Sezione del documento:
====================
3 thoughts on “Hanno ucciso il patent box – S2E13”

  1. Buongiorno.
    Ho ascoltato il podcast, letto l’articolo di Oscar su Affari & Finanza di La Repubblica e anche ascoltato il presidente di Confindustria, Bonomi, che lamentava l’abolizione del Patent box.
    Poi mi capita l’articolo sul Il Fatto Quotidiano dell’ 8 novembre 2021 a firma Tommaso Faccio e Andrea Roventini che copio qui sotto:

    [ L’abolizione del Patent Box, un passo nella giusta direzione

    Introdotto nel 2015 per spingere ricerca e sviluppo, ha finito (come ovunque) per favorire poche grandi imprese con soldi pubblici: ora puntiamo sull’open science

    Fu introdotto in Europa la prima volta negli Anni 70 dall’irlanda, uno dei paradisi fiscali Ue: si tratta di un meccanismo che permette la tassazione agevolata dei redditi derivanti dall’utilizzo di beni immateriali (software, brevetti industriali, di disegni e modelli). Una misura che si è diffusa a macchia di leopardo in Europa con aliquote che vanno dal 2% di Malta (a non considerare lo 0% di San Marino) al 13,95% italiano (da noi la misura fa escludere dalla base imponibile il 50% dei redditi).

    Se a introdurlo a inizio anni 70 fu l’irlanda, paradiso fiscale europeo, l’italia sarà invece il primo paese ad abolire il Patent Box, un incentivo che permette la tassazione agevolata dei redditi derivanti dall’utilizzo di beni immateriali (software, brevetti industriali di disegni e modelli). Una misura che si è diffusa a macchia di leopardo in Europa con aliquote che variano dal 2% di Malta al 13,95% italiano (la misura consente di escludere dalla base imponibile il 50% dei redditi) permettendo così alle multinazionali di spostare i propri beni immateriali – e relativi redditi – dove fiscalmente più conveniente. Le conseguenze negative delle pratiche di ottimizzazione fiscale aggressiva sono molteplici: nell’ambito delle attività di impresa alterano la concorrenza e favoriscono la polarizzazione e la concentrazione; sul piano sociale erodono la fiducia dei contribuenti nel settore pubblico, scoraggiando il consenso popolare nei confronti del sistema di contribuzione fiscale e del contrasto all’evasione.
====================
Elenco degli esercizi:
1 - Elenca tutti i paesi nominati nel commento sul Patent Box.
2 - Prosegui il commento sul Patent Box a partire dall'ultima frase riportata.

Dati presentati:
====================
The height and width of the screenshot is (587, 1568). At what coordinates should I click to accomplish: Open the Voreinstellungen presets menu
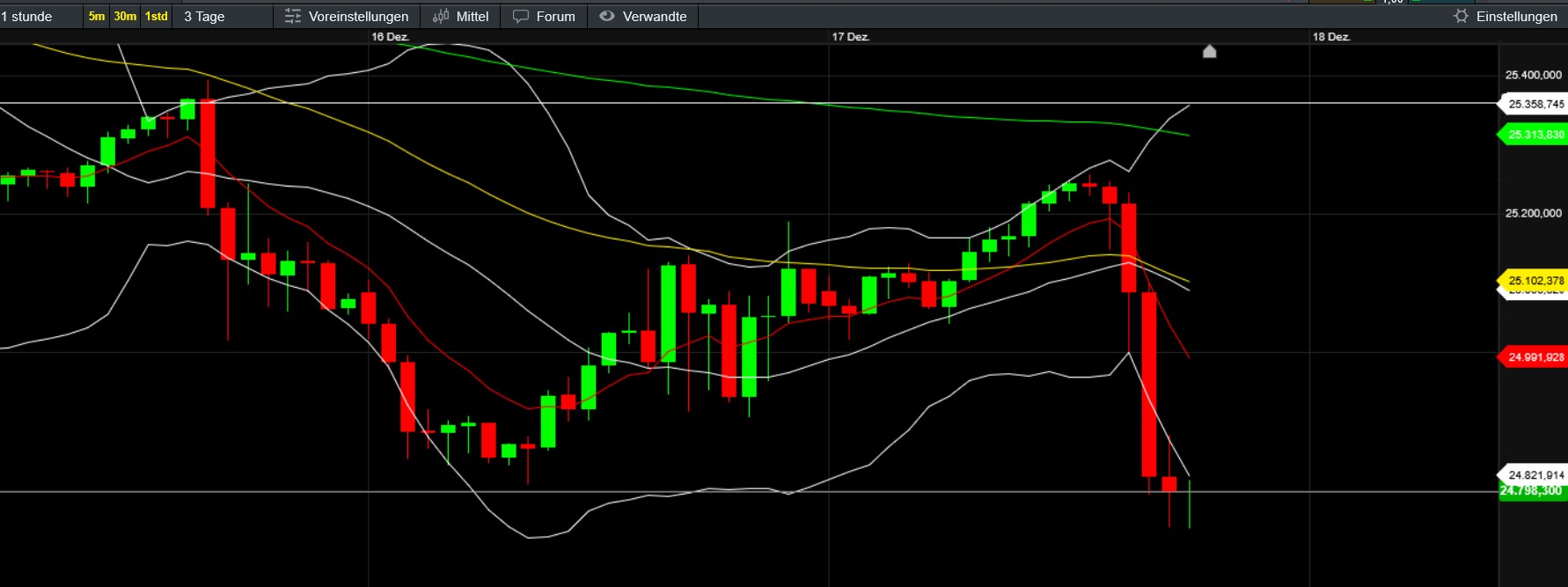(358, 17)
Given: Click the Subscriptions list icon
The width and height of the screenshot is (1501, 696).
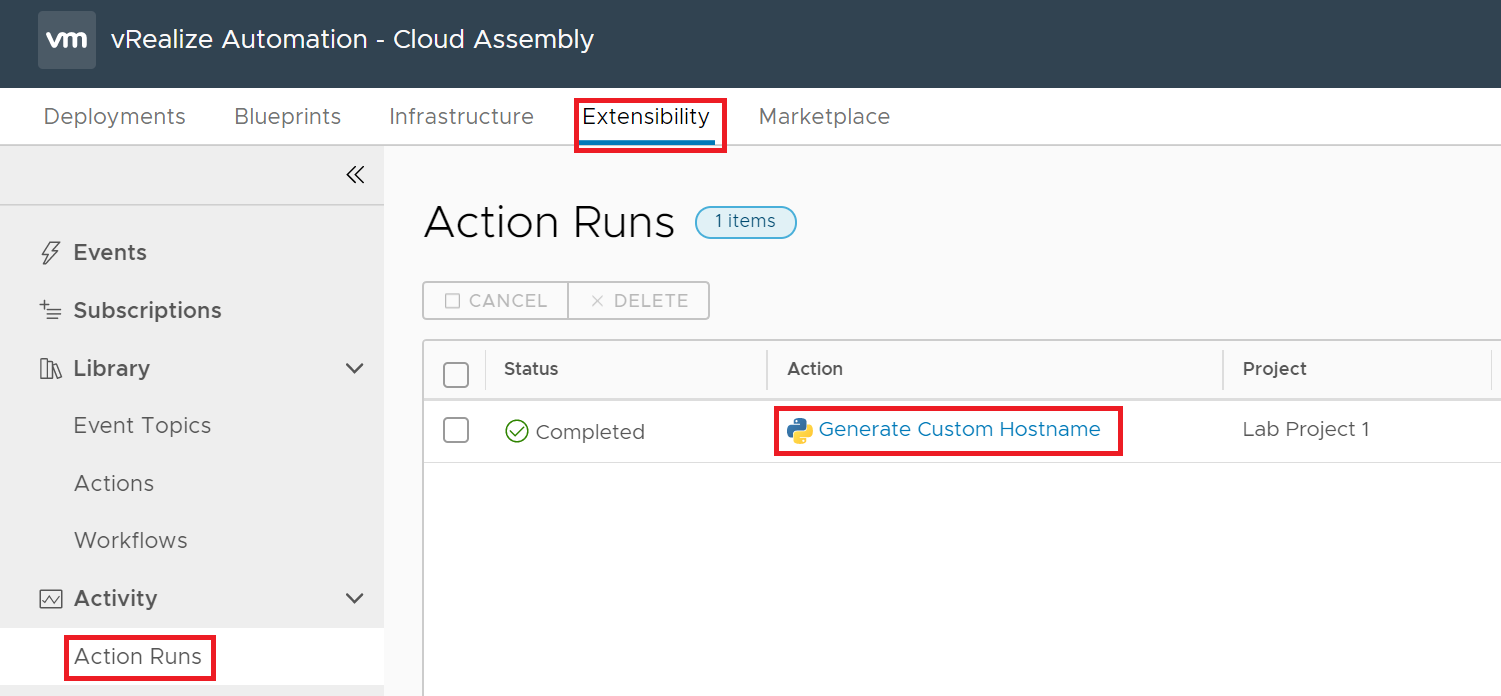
====================
Soluzioni degli esercizi:
1 - Irlanda, Malta, San Marino, Italia

2 -
    In Italia il Patent Box è stato introdotto nel 2015 col duplice obiettivo di incentivare il collocamento di beni immateriali in Italia e di favorire l’investimento in attività di ricerca e sviluppo. Ma per beneficiare dell’aliquota preferenziale non serve incrementare i costi di ricerca e sviluppo e ad oggi non ci sono dati pubblici sull’efficacia di questa misura in relazione ai due obiettivi, mentre il costo per le casse dello Stato non è indifferente: minori entrate per 1,6 miliardi nel solo 2019. Il beneficio, peraltro, è molto concentrato in poche grandi imprese: si pensi che nel 2017 a beneficiare di questa agevolazione sono state circa 1.300 imprese, di cui 1.200 società di capitale (sulle oltre 800.000 attive in quell’anno). Risulta poi molto alta la concentrazione degli importi sia su un piano dimensionale che territoriale: l’8,3% delle imprese beneficiarie, che ha ricavi superiori a 250 milioni, ha usato il 63% del reddito detassato. I dati sono ancora più scoraggianti se si considera che la ricerca e sviluppo delle imprese italiane è stabilmente tra le più basse nell’ue. Ora il governo si appresta a sostituirlo con un nuovo regime legato non più ai redditi, ma ai costi effettivi di ricerca e sviluppo sostenuti, incrementando del 90% l’importo deducibile delle spese di ricerca e sviluppo relative ai beni immateriali. È una misura che va nella giusta direzione.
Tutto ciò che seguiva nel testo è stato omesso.